Ten years later, in the essays on Postmetaphysical Thinking, this recognition of the importance of the religious for modern societies found still clearer, if only indirect, expression. For Habermas now stresses the need to reflect on the religious if we are to be able, for example, to understand the central concepts of the history of ideas, which in many cases developed out of religious convictions. In addition to this historical knowledge, however, he emphasizes that religions contain indispensable semantic elements which differ fundamentally from philosophy and which may be important for the just ordering of modern societies. However, the basic idea of the theory of communicative action is preserved in these reflections. For the analysis of postmetaphysical thinking shows that, although religion exercises an important function in dealing with metaphysical issues, it can no longer raise, any more than can philosophy, a claim to universalizability for this function; nor can it claim to perform any of the integrative functions of worldviews.
From the mid-1990s onwards, Habermas has addressed the topic of religion explicitly and has enquired, in particular, into the relation between religion and the basic assumptions of his own social theory and ethics.2 He first addressed the question of religion in his acceptance speech on receiving the Karl Jaspers Prize in 1985. However, his speech on receiving the Peace Prize of the German Book Trade in 2001, and the discussion with the then Cardinal Ratzinger at the Catholic Academy in Munich in 2004, have attracted particular attention.
In the Peace Prize speech, entitled “Faith and Knowledge” (Habermas 2003), Habermas develops the idea that the secularization hypothesis has now lost its explanatory power and that religion and the secular world always stand in a reciprocal relation.
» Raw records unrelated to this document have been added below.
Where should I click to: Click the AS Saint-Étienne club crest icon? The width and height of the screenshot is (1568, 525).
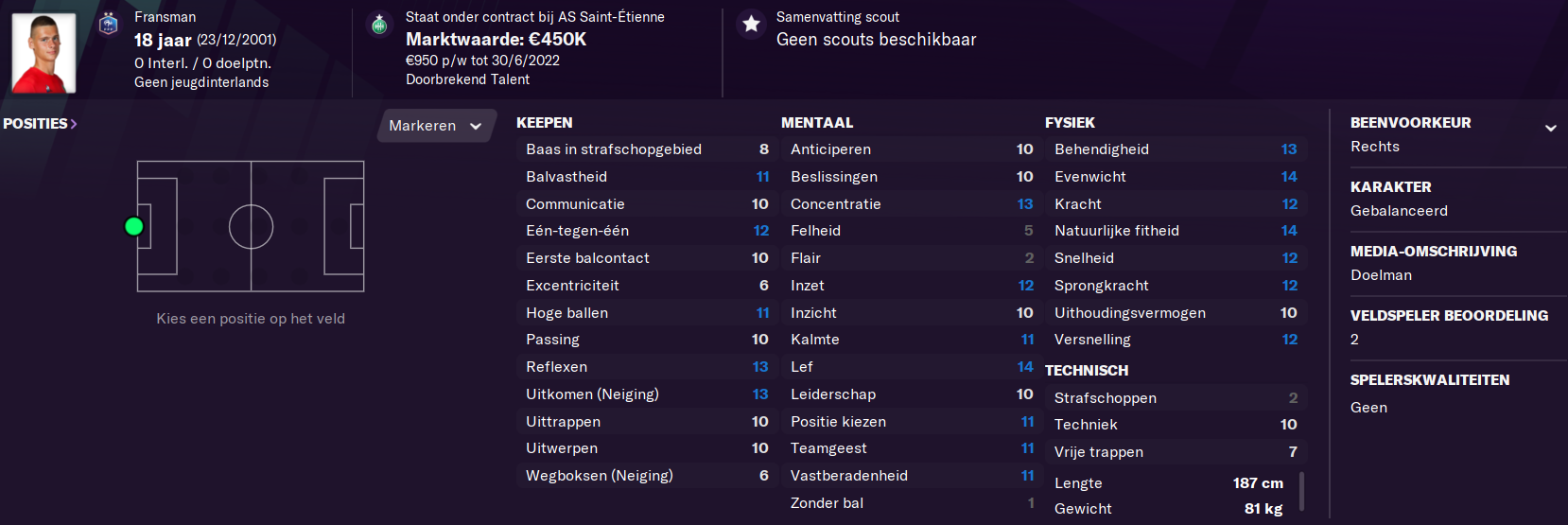coord(379,25)
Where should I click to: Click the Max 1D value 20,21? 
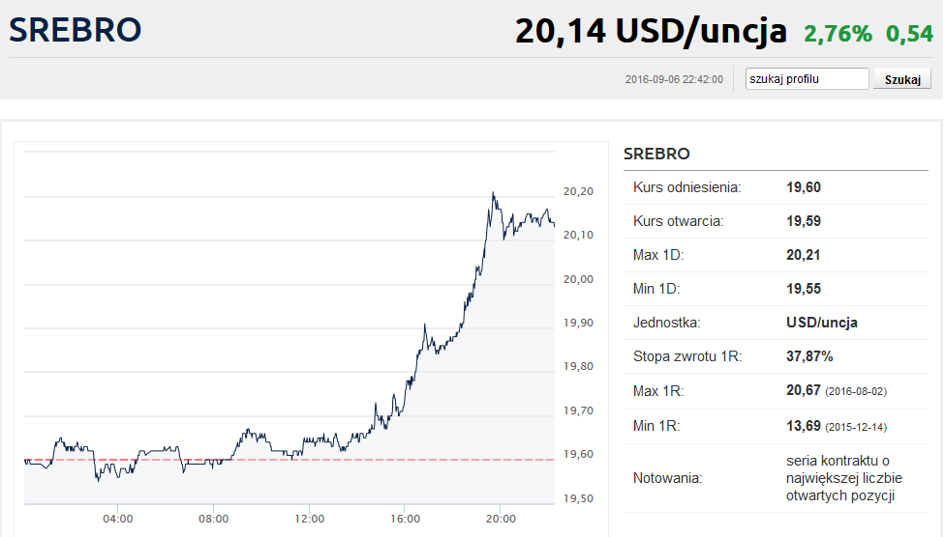click(x=803, y=255)
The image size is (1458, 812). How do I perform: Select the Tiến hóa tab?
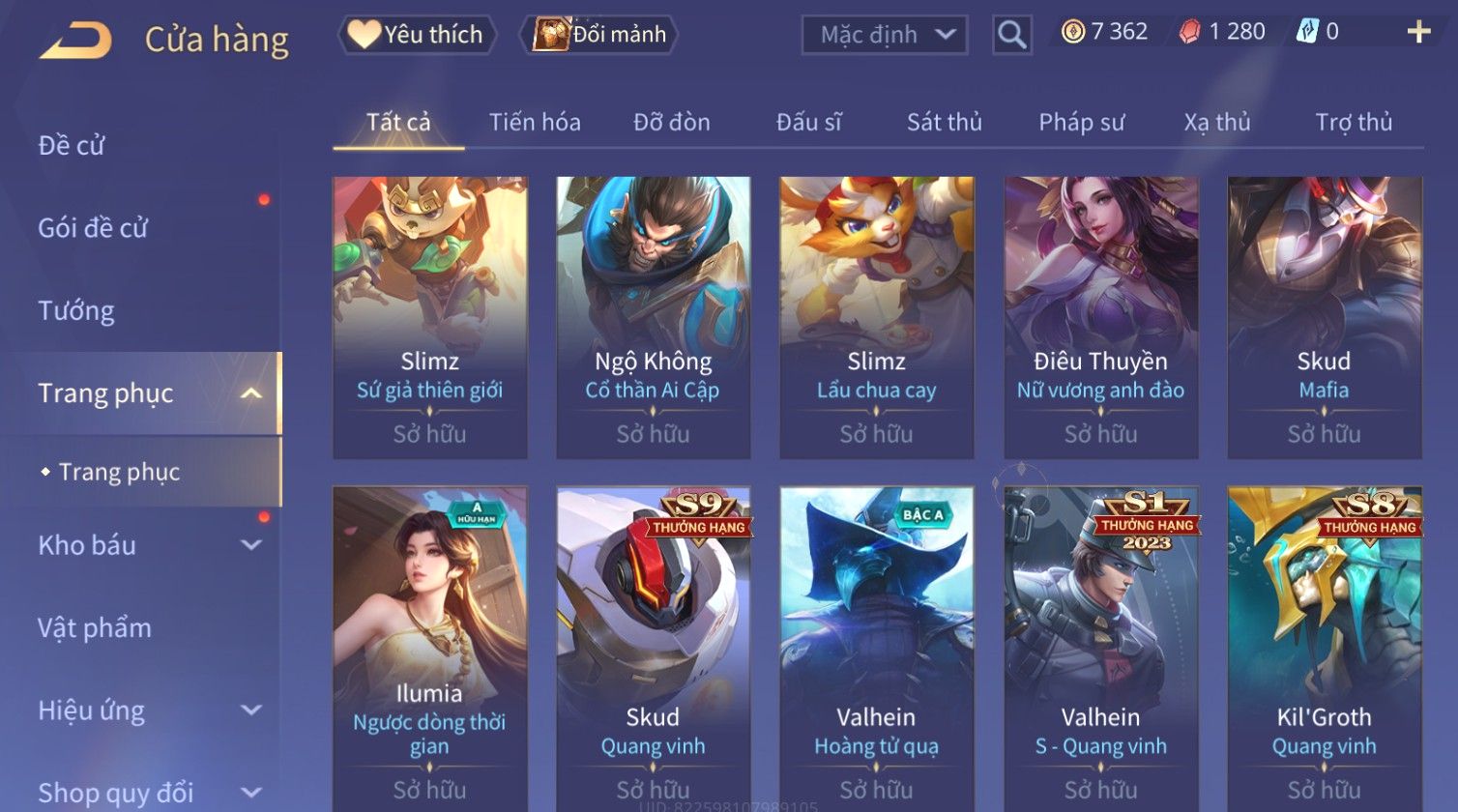point(535,122)
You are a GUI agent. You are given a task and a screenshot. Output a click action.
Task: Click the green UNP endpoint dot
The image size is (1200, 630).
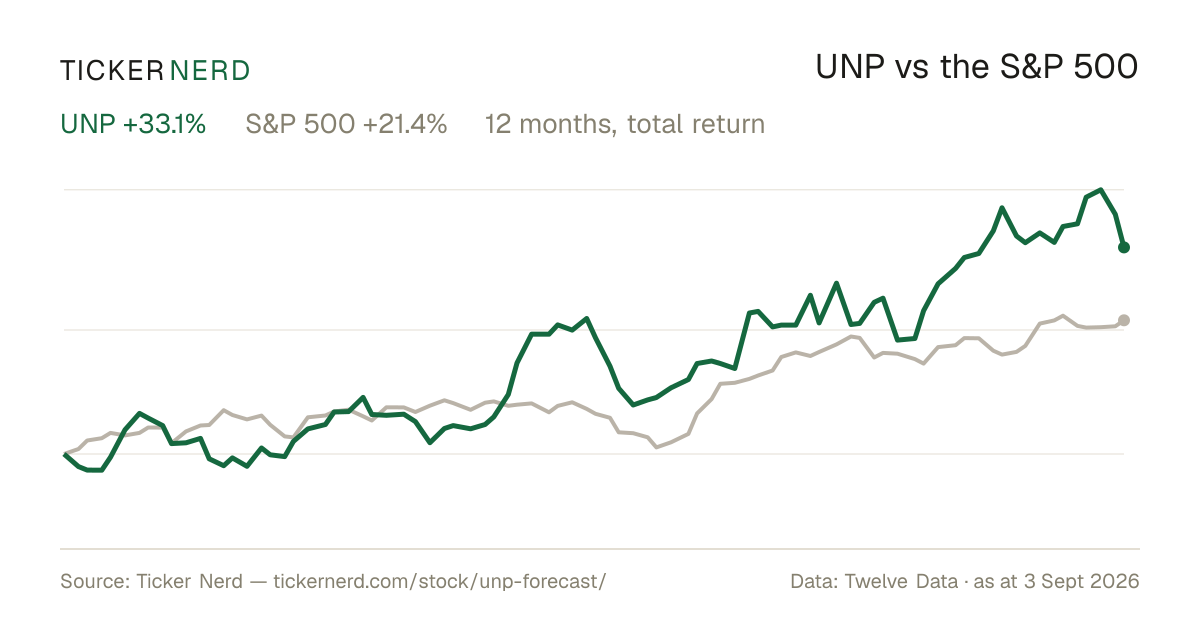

Although faith and knowledge are clearly separate from one another, they inherently depend on a constructive coexistence, especially in addressing urgent social questions such as those posed by bioethics. Religion proves to be an important moral resource in this context, according to Habermas, because religious citizens have special access to a potential for justifying moral questions. Its meaning-endowing function provides a moral basis for public discourse and thereby plays an important role in the public sphere.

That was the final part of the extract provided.